SOURCE =
------------------------------------------------------------

Future-House / paper-qa

High accuracy RAG for answering questions from scientific documents with citations
Apache License 2.0
6.51k stars 623 forks source link

Feature Request: Support for file ingestion via byte-streams #735

Open steenfuentes opened 1 day ago

steenfuentes commented 1 day ago

Feature Request: Add Support for Document Ingestion via Byte Streams

Current Behavior

Currently, paperQA's document reading/processing machinery (read_doc and related parsing functions) only supports file path-based document ingestion. This requires documents to be saved to the filesystem (or requires use of the tempfiles module as a workaround) before they can be processed.

Proposed Feature

Add support for processing documents directly from byte streams (bytes/BytesIO) in addition to the existing file path functionality. This would allow for processing documents from memory without having to jump through the filesystem operations overhead.

This would make paper-qa more amenable to integration into web applications and reduce I/O overhead in high-throughput scenarios.

------------------------------------------------------------

INFORMATION SUPPLIED =
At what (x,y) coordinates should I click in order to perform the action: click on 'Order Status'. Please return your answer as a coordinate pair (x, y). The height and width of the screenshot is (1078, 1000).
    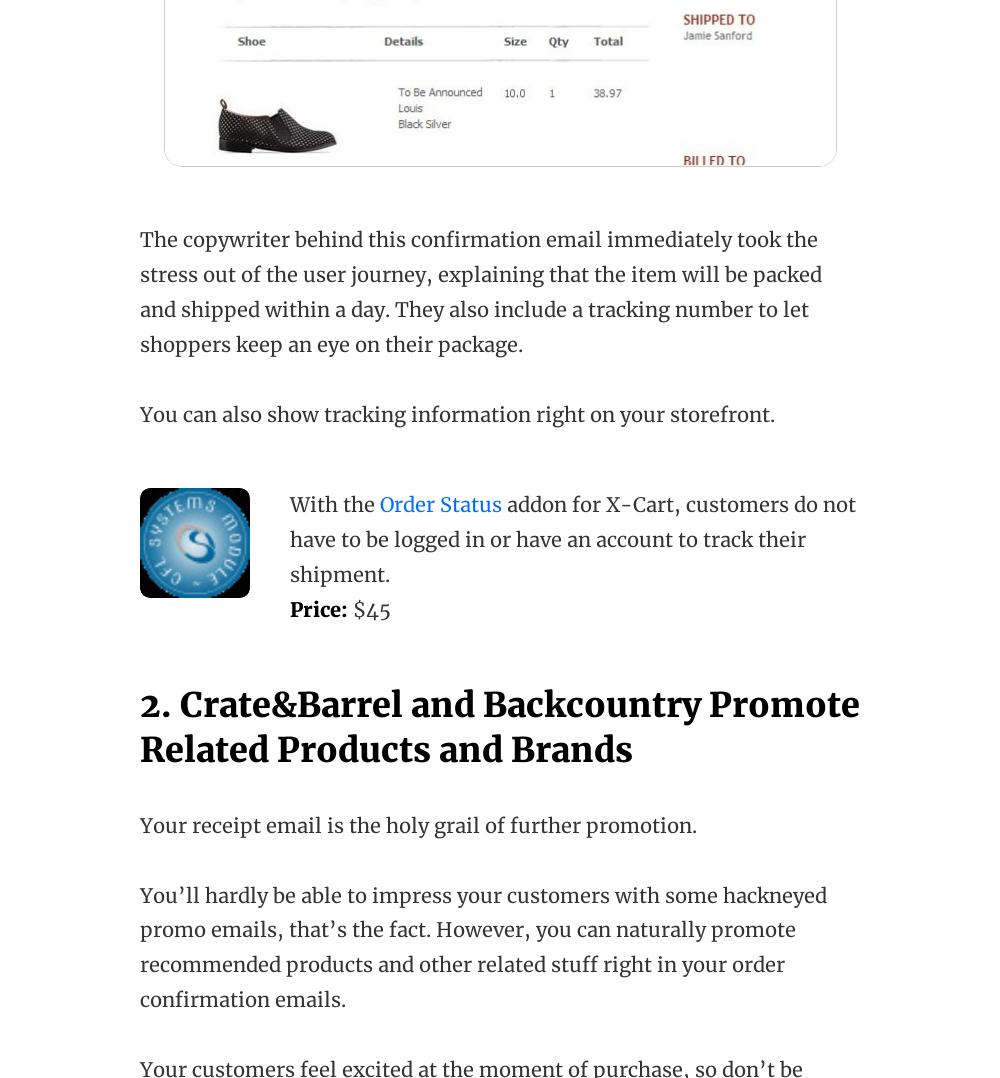
    Looking at the image, I should click on (440, 504).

------------------------------------------------------------

WHAT TO PRODUCE =
Write the next part of the paper-qa feature request on byte-stream ingestion, starting after its final sentence. The material has nothing to do with what you are asked to do here.

ANSWER FOR THE TASK =
Implementation Proposal

  1. Extending the input types for read_doc and parsing functions to accept Union[str, os.PathLike, bytes, BinaryIO]
  2. Utilizing PyMuPDF's existing stream support for PDF processing
  3. Adding stream handling for text-based formats with proper encoding management
  4. Implementing document type detection for stream inputs
  5. Maintaining backward compatibility with existing file path functionality

Would love to hear thoughts on this feature request and happy to provide additional details. Would love to contribute to the implementation if the community is a fan of this idea.

jamesbraza commented 1 day ago

Yeah this sounds great, I agree with your rationale that it's quite useful to operate directly on streams. Feel free to open a PR contributing this.

https://github.com/Future-House/paper-qa/issues/599 is a related idea, talking about fsspec for general filesystems as opposed to just local ones.